Oh, and the shark teeth embedded in the flesh are from an inshore variety that doesn't frequent the area where the arm was found.

The trip to Miami, however, hasn’t been a complete waste of time since it put him into contact with pathologist Dr. Rosa Campesino, who has a penchant for hot sex on a cold mortuary slab kinky sex in locations like slabs.

Meanwhile it seems Bonnie, his former girlfriend, who still seems to have the hots for Yancy, is really Plover Chase, a Tulsa English teacher who’s on the run after being convicted of extorting sex from one of her students in exchange for giving him an A on his report card.

Hiaasen novels tend towards the ornate when it comes to unusual subplots.

Yancey’s investigation has him moving back and forth between Key West, Miami and the Bahamas, which is where he meets the eponymous Bad Monkey, a nasty little creature named Driggs who’d been the official “Rally Monkey of the Los Angeles Angels” but lost the gig after a scrotum-grooming reverie, broadcast live on the stadium Jumbotron.

Sold off to a freelance animal wrangler, he’s ended up in the Bahamas as a backup to another, more docile simian, on one of the Pirates of the Caribbean movies but a repeat of the execrable antics that had cost him the Angels gig saw him sold for seventy-five Bahamian dollars to a sponge fisher who passed him on to a gullible fisherman named Neville Stafford.

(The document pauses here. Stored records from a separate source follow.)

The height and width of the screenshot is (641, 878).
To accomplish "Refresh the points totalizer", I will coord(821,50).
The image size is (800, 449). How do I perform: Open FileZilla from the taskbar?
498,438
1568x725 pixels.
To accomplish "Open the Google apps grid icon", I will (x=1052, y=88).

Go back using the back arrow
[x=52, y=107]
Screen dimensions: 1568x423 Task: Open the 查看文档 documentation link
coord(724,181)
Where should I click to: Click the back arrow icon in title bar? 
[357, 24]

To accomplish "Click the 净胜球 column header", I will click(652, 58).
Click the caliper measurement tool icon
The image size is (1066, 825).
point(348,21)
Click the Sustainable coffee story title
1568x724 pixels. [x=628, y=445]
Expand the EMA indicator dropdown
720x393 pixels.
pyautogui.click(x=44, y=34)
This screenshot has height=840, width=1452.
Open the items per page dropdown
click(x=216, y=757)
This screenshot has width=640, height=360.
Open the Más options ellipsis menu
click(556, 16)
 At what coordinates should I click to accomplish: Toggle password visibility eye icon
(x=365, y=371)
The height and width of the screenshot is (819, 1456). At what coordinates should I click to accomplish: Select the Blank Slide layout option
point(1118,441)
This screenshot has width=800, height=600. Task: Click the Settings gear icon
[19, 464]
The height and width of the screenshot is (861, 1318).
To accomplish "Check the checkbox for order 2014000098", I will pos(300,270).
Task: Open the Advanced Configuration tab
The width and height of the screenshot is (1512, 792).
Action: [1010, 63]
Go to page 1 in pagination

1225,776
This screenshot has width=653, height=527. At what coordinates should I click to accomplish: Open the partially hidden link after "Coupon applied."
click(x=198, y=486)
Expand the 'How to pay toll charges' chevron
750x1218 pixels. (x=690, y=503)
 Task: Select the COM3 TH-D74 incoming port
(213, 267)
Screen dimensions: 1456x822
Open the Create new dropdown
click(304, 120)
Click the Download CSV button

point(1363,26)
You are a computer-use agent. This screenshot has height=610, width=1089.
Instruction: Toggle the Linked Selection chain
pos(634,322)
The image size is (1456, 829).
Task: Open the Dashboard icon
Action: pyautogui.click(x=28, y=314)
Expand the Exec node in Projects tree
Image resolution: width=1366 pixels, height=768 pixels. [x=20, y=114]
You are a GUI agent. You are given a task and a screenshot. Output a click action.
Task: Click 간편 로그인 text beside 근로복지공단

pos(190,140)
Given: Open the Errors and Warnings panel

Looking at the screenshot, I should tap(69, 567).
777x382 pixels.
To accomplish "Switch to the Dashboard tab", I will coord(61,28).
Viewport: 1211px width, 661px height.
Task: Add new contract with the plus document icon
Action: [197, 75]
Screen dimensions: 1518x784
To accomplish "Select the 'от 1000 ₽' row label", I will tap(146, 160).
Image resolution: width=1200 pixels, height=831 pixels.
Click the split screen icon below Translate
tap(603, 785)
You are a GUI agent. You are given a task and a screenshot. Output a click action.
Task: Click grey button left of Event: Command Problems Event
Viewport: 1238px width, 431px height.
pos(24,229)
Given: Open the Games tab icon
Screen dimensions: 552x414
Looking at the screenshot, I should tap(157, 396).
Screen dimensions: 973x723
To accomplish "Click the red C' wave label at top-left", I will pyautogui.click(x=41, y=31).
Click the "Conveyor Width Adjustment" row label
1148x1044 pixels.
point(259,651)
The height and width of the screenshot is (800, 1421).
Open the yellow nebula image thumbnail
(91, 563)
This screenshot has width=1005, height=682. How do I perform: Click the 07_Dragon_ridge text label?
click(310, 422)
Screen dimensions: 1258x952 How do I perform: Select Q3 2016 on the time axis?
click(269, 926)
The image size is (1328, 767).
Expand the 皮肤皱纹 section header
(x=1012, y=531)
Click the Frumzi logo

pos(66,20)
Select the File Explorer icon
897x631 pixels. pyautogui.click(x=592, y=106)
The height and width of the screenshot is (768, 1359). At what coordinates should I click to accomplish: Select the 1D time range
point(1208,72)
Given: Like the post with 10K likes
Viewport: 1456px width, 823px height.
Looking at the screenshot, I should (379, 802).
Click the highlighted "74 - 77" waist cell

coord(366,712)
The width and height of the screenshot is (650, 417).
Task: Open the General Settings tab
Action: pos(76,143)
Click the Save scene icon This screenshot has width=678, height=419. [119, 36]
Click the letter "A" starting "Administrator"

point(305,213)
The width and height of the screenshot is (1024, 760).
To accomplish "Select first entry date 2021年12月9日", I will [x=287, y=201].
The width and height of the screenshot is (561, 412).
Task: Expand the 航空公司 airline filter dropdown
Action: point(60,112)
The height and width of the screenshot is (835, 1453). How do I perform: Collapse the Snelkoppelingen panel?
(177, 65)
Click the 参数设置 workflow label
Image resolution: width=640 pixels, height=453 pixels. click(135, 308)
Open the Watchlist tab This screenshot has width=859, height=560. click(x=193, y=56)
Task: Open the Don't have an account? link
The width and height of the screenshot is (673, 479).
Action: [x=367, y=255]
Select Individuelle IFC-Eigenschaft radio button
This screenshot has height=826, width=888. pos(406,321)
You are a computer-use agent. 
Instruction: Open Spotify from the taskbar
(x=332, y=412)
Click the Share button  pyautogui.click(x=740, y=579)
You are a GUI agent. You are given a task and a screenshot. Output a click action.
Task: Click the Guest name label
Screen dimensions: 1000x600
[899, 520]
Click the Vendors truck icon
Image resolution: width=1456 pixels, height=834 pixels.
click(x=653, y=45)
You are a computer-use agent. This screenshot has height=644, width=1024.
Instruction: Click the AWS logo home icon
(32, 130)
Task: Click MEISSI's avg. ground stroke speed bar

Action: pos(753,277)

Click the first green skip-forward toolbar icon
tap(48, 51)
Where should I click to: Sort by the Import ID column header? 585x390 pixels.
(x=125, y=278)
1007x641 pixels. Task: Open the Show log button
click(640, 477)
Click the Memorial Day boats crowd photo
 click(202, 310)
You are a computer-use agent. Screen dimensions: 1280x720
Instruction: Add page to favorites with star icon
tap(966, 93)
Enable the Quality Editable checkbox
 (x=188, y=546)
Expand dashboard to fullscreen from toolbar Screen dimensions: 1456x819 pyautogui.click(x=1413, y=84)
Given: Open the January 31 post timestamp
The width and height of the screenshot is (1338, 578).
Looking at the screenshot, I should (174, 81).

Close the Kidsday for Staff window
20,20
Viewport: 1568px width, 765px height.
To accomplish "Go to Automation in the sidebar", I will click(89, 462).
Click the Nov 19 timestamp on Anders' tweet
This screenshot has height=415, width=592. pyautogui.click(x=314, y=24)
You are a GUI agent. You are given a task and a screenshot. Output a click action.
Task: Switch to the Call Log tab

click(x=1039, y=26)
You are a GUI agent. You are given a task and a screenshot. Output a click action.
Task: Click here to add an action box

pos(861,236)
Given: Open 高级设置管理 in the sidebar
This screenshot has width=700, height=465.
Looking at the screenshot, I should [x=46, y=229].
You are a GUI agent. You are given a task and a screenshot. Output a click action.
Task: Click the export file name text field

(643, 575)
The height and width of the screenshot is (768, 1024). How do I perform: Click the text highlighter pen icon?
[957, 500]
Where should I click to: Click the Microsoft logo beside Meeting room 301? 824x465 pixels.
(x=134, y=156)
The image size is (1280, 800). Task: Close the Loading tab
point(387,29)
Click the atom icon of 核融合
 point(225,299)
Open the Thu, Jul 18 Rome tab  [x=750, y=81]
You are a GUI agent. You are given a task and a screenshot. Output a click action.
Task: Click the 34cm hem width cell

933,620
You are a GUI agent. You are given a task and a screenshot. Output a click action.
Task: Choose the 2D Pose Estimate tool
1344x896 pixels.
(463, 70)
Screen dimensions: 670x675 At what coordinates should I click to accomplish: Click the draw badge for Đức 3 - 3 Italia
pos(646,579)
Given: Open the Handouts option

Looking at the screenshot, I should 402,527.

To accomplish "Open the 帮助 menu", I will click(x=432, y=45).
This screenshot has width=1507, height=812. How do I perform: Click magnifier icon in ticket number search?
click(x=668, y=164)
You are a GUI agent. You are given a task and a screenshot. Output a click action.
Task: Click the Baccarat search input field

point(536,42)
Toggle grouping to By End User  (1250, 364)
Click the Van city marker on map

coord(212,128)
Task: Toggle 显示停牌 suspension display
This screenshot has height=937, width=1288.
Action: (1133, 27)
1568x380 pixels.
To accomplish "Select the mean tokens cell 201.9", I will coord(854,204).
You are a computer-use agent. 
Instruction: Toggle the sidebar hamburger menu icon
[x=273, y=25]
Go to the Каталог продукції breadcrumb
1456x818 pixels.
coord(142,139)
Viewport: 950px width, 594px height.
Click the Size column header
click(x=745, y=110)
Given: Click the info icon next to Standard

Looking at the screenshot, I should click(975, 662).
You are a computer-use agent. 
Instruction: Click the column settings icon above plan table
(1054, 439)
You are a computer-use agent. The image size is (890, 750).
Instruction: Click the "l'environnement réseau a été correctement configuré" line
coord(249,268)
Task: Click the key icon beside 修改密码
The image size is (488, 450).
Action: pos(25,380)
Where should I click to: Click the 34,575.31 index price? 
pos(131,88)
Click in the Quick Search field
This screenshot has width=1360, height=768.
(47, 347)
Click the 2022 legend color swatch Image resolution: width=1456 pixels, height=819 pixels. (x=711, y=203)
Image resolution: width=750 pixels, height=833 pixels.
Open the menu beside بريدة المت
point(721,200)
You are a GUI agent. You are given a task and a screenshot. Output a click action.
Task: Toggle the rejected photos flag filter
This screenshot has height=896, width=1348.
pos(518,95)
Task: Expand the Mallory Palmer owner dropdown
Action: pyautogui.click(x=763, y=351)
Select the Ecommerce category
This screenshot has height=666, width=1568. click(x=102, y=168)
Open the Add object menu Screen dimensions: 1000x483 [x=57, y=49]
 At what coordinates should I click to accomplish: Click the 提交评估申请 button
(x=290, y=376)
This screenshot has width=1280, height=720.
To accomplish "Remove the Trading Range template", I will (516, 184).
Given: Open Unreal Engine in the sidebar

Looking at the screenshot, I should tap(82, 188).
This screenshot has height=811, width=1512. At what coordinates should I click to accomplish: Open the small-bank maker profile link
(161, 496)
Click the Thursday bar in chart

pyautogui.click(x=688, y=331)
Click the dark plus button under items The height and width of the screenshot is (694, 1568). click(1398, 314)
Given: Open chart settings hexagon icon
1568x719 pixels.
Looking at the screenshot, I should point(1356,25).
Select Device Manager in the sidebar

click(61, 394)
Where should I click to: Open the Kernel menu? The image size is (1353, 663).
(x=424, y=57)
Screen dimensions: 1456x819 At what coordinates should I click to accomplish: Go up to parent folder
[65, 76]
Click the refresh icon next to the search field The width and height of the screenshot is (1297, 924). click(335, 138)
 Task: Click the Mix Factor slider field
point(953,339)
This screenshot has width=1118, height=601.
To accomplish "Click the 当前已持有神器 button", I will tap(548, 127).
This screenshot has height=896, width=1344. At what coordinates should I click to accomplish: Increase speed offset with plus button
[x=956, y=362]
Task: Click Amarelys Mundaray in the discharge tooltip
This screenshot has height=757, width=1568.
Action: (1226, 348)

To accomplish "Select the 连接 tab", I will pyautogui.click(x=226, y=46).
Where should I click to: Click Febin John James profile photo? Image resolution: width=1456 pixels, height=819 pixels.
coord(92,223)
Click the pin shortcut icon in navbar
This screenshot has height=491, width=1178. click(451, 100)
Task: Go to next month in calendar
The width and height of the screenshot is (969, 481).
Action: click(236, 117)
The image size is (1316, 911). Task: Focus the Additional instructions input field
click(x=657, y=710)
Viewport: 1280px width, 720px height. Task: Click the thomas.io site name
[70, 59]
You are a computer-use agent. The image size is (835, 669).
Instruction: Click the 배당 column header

Living on a diet of batter-fried chicken, conch fritters and coconut cakes, Driggs loses most of his hair and is traded to voodoo priestess the Dragon Queen when Neville needs a spell cast on the property developer who’s managed to bump him off his property, which is about to become part of a timeshare resort.

The property developer appears to be Stripling’s widow’s new boyfriend, which, of course, adds to the suspicions about her husband’s death, and that’s about as far as we can go without crossing over into spoiler territory.

Bad Monkey mightn’t be Hiaasen at his best (I had a feeling all the way through that I’d enjoyed other titles more, but nothing concrete to base that suspicion on) and might lack the outrageousness that lands on the page as soon as The Skink appears on the scene but it’s still a wickedly funny read where the good guys, despite everything outrageous fortune and the weather can throw up against them, ultimately prevail.

You knew they would, of course, and though the outcome isn’t really in doubt it’s the journey that delivers the reader there that makes a Hiaasen novel an ingenious entertainment.